• [DIRECTIONS]: Look for the word "label" in the records, and copy each line where it appears.

• [GIVEN RECORDS]:
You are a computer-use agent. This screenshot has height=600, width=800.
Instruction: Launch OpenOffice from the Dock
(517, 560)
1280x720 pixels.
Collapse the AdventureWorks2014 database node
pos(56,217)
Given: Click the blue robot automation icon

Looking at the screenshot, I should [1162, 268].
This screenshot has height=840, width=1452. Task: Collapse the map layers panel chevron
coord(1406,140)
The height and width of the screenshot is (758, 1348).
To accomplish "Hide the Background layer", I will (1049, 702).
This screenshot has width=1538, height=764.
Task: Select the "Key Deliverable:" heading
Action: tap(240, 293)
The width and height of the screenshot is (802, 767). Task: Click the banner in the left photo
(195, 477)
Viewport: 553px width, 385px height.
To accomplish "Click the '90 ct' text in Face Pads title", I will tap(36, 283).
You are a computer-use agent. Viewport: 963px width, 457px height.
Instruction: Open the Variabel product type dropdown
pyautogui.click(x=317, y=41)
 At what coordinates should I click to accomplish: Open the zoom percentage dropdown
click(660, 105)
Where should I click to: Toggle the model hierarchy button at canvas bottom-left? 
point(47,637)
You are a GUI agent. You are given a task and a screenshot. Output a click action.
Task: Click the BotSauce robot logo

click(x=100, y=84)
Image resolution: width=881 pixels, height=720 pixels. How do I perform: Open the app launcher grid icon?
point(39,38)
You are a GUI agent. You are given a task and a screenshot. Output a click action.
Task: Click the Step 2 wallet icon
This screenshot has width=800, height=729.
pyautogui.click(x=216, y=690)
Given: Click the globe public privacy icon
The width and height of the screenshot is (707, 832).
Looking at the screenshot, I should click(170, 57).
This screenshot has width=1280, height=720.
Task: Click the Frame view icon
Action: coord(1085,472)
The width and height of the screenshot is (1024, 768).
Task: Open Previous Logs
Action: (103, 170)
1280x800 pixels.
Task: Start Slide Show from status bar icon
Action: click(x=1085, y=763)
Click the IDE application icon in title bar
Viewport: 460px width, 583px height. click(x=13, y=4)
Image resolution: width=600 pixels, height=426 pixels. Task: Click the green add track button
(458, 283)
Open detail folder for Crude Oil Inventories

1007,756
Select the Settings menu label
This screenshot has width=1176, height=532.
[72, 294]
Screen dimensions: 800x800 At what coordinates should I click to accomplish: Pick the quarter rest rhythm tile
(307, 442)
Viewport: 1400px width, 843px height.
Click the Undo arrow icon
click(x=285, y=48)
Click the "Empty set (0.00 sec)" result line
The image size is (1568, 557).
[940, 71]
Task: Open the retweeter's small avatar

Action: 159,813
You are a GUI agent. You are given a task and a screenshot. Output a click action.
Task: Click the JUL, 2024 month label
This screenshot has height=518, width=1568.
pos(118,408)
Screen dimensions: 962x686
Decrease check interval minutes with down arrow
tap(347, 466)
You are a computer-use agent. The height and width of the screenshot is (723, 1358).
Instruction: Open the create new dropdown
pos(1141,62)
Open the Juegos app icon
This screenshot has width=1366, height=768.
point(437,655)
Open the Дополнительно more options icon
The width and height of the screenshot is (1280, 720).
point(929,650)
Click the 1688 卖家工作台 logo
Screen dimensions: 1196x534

• [TASK RESPONSE]:
Select the Settings menu label
Task: Click the JUL, 2024 month label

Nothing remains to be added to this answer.